The present autopsied case showed basophilic neuronal cytoplasmic inclusions in oculomotor nuclei, pontine nuclei, and Meynert nuclei. Perhaps, as anterior horn cells in the spinal cord showed a remarkable disappearance, no basophilic inclusions were seen in the anterior horns. Basophilic inclusions were distributed in regions, where neurons were relatively preserved. The presence of FUS-positive cytoplasmic inclusions that were immunopositive for ubiquitin and p62 in the anterior horn neurons has been described [33]. The inclusions in our case were positive for FUS, ubiquitin, p62, and GRP78/BiP, but not for MAP-2, phosphorylated neurofilament, SOD1, Tau, β-actin, α-synuclein, αB-crystallin, cystatin C, or polyglutamine, suggesting a distinct mechanism from those underlying the formation of Lewy bodies, Bunina bodies, and neurofibrillary tangles. Although neuronal basophilic inclusions are rarely observed in the spectrum of motor neuron diseases, such as juvenile ALS [16, 20, 26], adult-onset ALS [12, 13], frontal lobe syndrome [19], and familial ALS with posterior column involvement [32], these inclusions are negative for ubiquitin and are therefore different from those found in patients with FUS mutation-related ALS. The presence of ubiquitin and GRP78/BiP in FUS-positive inclusions indicates an involvement of protein misfolding and endoplasmic reticulum stress. In patients with the FUS mutation, aberrant cytoplasmic localization and an increase in the level of total insoluble FUS is reported [14, 33]. Doi et al. [4] reported that FUS is a major nuclear aggregate-interacting protein in a model of Huntington’s disease [4]. However, in Huntington’s disease, FUS protein shifts into nuclear aggregates with polyglutamine in neurons [4]. In contrast, in this familial ALS case, FUS protein aggregates were present in the neuronal cytoplasm. FUS-positive neuronal and glial inclusions were found more frequently and widely than basophilic, ubiquitin-, and silver-positive inclusions in all brain and spinal regions. Thus, it was assumed that ubiquitination of FUS is a late event. Therefore, mislocalization of nuclear protein and the presence of cytoplasmic aggregates are similar to the findings in familial ALS patients with mutations in TARDBP, suggesting that both conditions have similar pathogenic mechanisms.

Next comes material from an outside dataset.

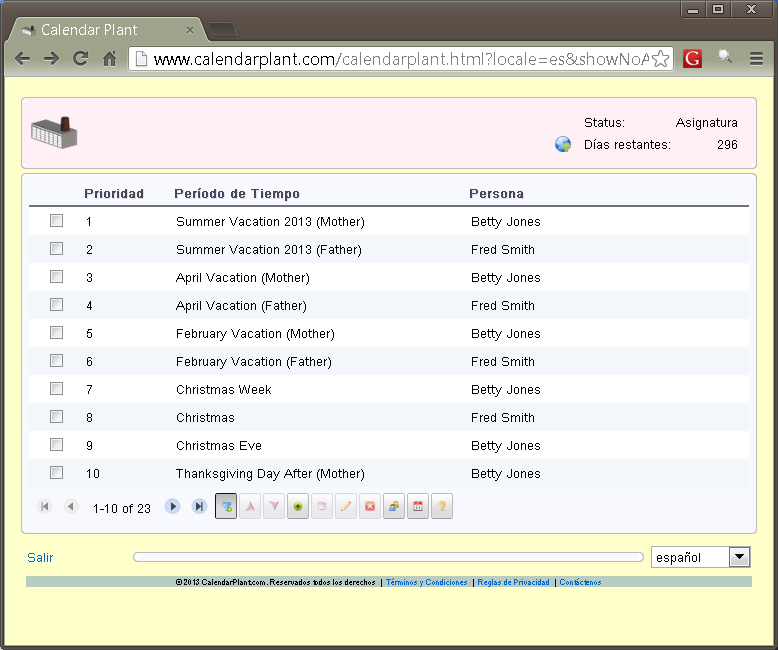Image resolution: width=778 pixels, height=650 pixels.
Task: Click the browser address bar
Action: coord(400,59)
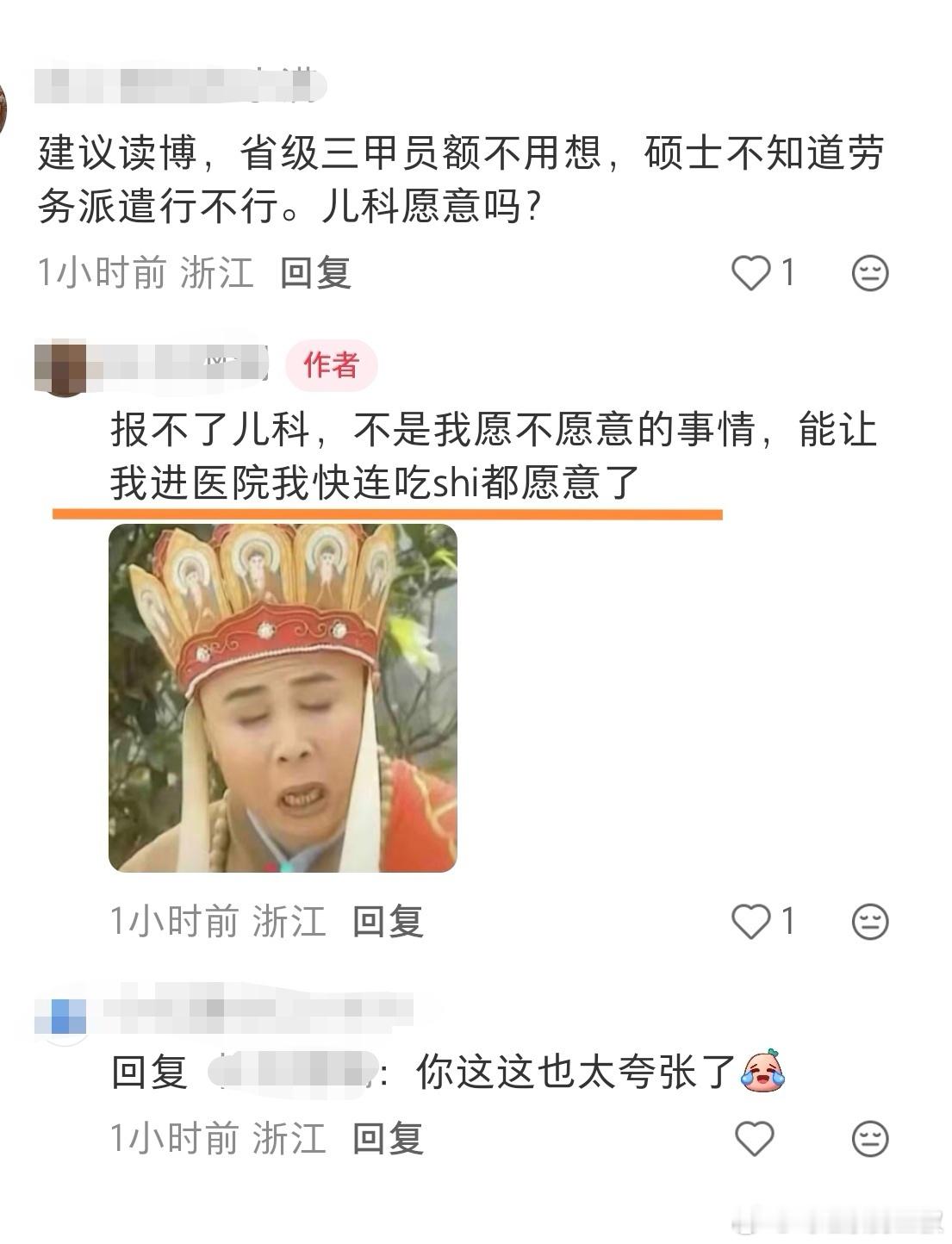Like the author's reply about 儿科

pos(751,922)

In our cases, FUS-positive inclusions were seen in the glial cytoplasm as well as in neuronal cytoplasm. Multiple system degeneration involving the fronto-temporal cortex, hippocampal formation, neostriatum, and substantia nigra is observed in sporadic ALS cases with long disease duration and on artificial ventilation. In such cases, TDP-43-immunoreactive neuronal and glial cytoplasmic inclusions are widespread in the central nervous system [23, 24]. Neumann et al. [21] found that FUS-labeled ubiquitin-positive neuronal and glial cytoplasmic inclusions are seen in fronto-temporal lobar degeneration (FTLD), with the neuronal inclusions composed of an unidentified ubiquitinated protein (FTLD-U). In addition, abundant FUS immunoreactivity can be found in intermediate filament inclusion disease (NIFID), presenting as FTLD [22]. Recently, Munoz et al. [18] reported FUS pathology in basophilic inclusion body disease, a tau-negative form of FTLD. Inclusion bodies found under these conditions do not contain TDP-43 [18, 21, 22]. Accordingly, Frank and Tolnay [5] proposed that FTLD-U, NIFID, and BIDB can be referred to as FUS proteinopathies (FTLD-FUS). FUS may thus contribute to the development of FTLD and ALS with multiple system degeneration as TDP-43 does. However, distinct molecular pathways may be involved because the protein structures of FUS and TDP-43 are different. In TDP-43 proteinopathy, truncated TDP-43 with a deletion of the C-terminal part has a primary role in the formation of inclusions, leading to neuronal degeneration [25]. In this study we did not evaluate whether truncations in FUS might occur, similar to those described for TDP-43. Therefore, we think determining the existence of such a truncation in FUS would be an interesting future study.